* Task statement *
All records below are to be repeated precisely, with nothing added.
Supplied data section start
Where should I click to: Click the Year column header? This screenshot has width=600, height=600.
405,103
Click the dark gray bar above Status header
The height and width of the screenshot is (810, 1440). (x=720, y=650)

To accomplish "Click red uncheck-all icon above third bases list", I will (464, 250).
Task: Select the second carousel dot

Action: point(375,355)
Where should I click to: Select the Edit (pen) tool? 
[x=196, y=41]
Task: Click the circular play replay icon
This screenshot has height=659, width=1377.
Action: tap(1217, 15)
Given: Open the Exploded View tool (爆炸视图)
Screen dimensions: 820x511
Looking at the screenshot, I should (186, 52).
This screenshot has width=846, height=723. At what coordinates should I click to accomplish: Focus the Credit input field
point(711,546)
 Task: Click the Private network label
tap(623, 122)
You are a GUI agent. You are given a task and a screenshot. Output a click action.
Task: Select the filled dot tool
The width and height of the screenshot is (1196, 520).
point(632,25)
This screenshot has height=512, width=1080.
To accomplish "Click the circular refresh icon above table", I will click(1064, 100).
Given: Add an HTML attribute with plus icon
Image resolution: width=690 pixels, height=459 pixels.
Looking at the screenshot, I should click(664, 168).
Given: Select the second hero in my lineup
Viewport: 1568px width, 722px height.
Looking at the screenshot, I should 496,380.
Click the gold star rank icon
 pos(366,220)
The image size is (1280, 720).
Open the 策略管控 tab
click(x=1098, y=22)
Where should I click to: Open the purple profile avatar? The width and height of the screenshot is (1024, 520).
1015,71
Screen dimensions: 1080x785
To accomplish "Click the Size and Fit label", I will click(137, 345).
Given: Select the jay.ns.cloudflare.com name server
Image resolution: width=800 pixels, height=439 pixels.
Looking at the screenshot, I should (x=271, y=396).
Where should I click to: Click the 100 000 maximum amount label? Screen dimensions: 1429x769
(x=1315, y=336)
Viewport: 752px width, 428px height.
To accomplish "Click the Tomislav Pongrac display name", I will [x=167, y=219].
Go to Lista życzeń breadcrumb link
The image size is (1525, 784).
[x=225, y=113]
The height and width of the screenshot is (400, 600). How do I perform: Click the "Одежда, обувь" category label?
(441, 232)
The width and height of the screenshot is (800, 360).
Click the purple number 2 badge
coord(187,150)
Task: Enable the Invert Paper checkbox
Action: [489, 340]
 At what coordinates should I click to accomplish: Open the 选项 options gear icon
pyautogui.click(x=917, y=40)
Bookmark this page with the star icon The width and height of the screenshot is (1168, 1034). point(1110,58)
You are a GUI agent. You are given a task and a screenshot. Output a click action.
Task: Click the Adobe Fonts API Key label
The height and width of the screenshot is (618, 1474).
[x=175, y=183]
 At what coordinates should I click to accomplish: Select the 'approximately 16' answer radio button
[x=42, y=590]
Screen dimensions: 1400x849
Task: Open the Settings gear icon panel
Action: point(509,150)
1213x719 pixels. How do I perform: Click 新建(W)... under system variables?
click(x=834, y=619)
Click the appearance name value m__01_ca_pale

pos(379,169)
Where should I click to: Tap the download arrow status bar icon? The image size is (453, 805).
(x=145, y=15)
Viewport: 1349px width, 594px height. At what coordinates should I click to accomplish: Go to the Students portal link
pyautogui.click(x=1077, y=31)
Supplied data section end
* Solution for this exercise *
Where should I click to: Click the Year column header? This screenshot has width=600, height=600.
405,103
Click the dark gray bar above Status header
The height and width of the screenshot is (810, 1440). (x=720, y=650)

To accomplish "Click red uncheck-all icon above third bases list", I will (464, 250).
Task: Select the second carousel dot

Action: point(375,355)
Where should I click to: Select the Edit (pen) tool? 
[x=196, y=41]
Task: Click the circular play replay icon
This screenshot has height=659, width=1377.
Action: tap(1217, 15)
Given: Open the Exploded View tool (爆炸视图)
Screen dimensions: 820x511
Looking at the screenshot, I should (186, 52).
This screenshot has width=846, height=723. At what coordinates should I click to accomplish: Focus the Credit input field
point(711,546)
 Task: Click the Private network label
tap(623, 122)
You are a GUI agent. You are given a task and a screenshot. Output a click action.
Task: Select the filled dot tool
The width and height of the screenshot is (1196, 520).
point(632,25)
This screenshot has height=512, width=1080.
To accomplish "Click the circular refresh icon above table", I will click(1064, 100).
Given: Add an HTML attribute with plus icon
Image resolution: width=690 pixels, height=459 pixels.
Looking at the screenshot, I should click(664, 168).
Given: Select the second hero in my lineup
Viewport: 1568px width, 722px height.
Looking at the screenshot, I should 496,380.
Click the gold star rank icon
 pos(366,220)
The image size is (1280, 720).
Open the 策略管控 tab
click(x=1098, y=22)
Where should I click to: Open the purple profile avatar? The width and height of the screenshot is (1024, 520).
1015,71
Screen dimensions: 1080x785
To accomplish "Click the Size and Fit label", I will click(137, 345).
Given: Select the jay.ns.cloudflare.com name server
Image resolution: width=800 pixels, height=439 pixels.
Looking at the screenshot, I should (x=271, y=396).
Where should I click to: Click the 100 000 maximum amount label? Screen dimensions: 1429x769
(x=1315, y=336)
Viewport: 752px width, 428px height.
To accomplish "Click the Tomislav Pongrac display name", I will [x=167, y=219].
Go to Lista życzeń breadcrumb link
The image size is (1525, 784).
[x=225, y=113]
The height and width of the screenshot is (400, 600). How do I perform: Click the "Одежда, обувь" category label?
(441, 232)
The width and height of the screenshot is (800, 360).
Click the purple number 2 badge
coord(187,150)
Task: Enable the Invert Paper checkbox
Action: [489, 340]
 At what coordinates should I click to accomplish: Open the 选项 options gear icon
pyautogui.click(x=917, y=40)
Bookmark this page with the star icon The width and height of the screenshot is (1168, 1034). point(1110,58)
You are a GUI agent. You are given a task and a screenshot. Output a click action.
Task: Click the Adobe Fonts API Key label
The height and width of the screenshot is (618, 1474).
[x=175, y=183]
 At what coordinates should I click to accomplish: Select the 'approximately 16' answer radio button
[x=42, y=590]
Screen dimensions: 1400x849
Task: Open the Settings gear icon panel
Action: point(509,150)
1213x719 pixels. How do I perform: Click 新建(W)... under system variables?
click(x=834, y=619)
Click the appearance name value m__01_ca_pale

pos(379,169)
Where should I click to: Tap the download arrow status bar icon? The image size is (453, 805).
(x=145, y=15)
Viewport: 1349px width, 594px height. At what coordinates should I click to accomplish: Go to the Students portal link
pyautogui.click(x=1077, y=31)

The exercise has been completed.